— begin Extracted records —

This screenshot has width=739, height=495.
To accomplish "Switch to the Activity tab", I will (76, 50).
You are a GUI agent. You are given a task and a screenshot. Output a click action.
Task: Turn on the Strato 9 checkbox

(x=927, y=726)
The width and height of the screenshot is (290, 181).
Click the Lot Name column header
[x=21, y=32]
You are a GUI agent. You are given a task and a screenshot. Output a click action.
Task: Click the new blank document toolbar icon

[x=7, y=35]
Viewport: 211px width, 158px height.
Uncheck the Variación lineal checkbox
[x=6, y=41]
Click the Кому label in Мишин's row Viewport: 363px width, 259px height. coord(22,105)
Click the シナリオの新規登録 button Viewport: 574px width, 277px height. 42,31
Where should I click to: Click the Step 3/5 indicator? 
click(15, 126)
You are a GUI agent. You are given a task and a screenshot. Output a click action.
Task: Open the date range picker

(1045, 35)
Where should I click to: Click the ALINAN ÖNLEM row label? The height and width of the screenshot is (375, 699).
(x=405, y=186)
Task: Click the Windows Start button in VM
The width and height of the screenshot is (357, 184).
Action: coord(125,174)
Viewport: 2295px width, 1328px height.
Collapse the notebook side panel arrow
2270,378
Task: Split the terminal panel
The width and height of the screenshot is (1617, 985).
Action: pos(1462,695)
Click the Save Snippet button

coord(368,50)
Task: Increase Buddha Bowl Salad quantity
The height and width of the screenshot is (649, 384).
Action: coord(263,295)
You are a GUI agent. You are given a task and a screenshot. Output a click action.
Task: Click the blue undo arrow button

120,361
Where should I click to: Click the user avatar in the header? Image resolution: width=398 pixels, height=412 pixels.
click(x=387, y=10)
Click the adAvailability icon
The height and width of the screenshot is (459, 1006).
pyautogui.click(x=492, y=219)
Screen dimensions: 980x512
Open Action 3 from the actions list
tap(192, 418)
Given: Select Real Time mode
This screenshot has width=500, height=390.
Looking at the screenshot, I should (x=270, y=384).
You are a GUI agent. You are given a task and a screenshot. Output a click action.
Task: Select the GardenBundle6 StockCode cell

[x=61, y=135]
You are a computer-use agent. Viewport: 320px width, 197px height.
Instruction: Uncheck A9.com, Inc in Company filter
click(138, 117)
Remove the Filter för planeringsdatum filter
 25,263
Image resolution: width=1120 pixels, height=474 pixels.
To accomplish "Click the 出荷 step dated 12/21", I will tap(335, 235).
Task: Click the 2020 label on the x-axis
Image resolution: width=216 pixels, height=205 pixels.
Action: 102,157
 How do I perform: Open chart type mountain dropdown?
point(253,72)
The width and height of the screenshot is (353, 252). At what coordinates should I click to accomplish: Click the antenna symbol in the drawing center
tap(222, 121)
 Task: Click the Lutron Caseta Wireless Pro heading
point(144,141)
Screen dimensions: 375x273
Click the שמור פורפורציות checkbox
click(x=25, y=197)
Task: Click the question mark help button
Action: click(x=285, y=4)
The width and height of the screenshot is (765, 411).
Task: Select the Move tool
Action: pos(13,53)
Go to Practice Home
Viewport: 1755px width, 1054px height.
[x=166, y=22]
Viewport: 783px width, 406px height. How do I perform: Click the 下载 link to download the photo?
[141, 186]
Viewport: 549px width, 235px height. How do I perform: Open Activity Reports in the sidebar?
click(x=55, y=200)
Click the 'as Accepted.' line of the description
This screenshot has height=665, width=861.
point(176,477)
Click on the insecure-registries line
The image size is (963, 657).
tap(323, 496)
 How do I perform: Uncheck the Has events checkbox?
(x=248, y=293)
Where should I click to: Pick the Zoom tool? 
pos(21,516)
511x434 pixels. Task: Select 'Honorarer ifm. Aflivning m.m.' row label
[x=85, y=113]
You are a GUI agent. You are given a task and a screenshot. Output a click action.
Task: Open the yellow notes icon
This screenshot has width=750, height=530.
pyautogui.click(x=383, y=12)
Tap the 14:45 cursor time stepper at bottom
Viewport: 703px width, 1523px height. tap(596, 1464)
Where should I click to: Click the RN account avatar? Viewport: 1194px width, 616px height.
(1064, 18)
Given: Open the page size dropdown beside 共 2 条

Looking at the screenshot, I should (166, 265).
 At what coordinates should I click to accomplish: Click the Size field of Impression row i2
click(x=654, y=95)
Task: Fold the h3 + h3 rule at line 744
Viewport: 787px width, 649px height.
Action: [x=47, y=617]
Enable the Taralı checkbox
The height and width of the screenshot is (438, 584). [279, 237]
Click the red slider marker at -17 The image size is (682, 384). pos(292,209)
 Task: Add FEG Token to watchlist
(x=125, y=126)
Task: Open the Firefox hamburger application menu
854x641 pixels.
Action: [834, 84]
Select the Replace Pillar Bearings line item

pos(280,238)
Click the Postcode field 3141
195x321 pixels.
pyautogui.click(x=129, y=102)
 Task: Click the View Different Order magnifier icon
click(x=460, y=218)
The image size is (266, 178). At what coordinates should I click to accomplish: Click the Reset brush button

— end Extracted records —

# The exercise
Count the lines in the rows above that contain the string "will", matching case exactly, and give only the number.

# Correct output
2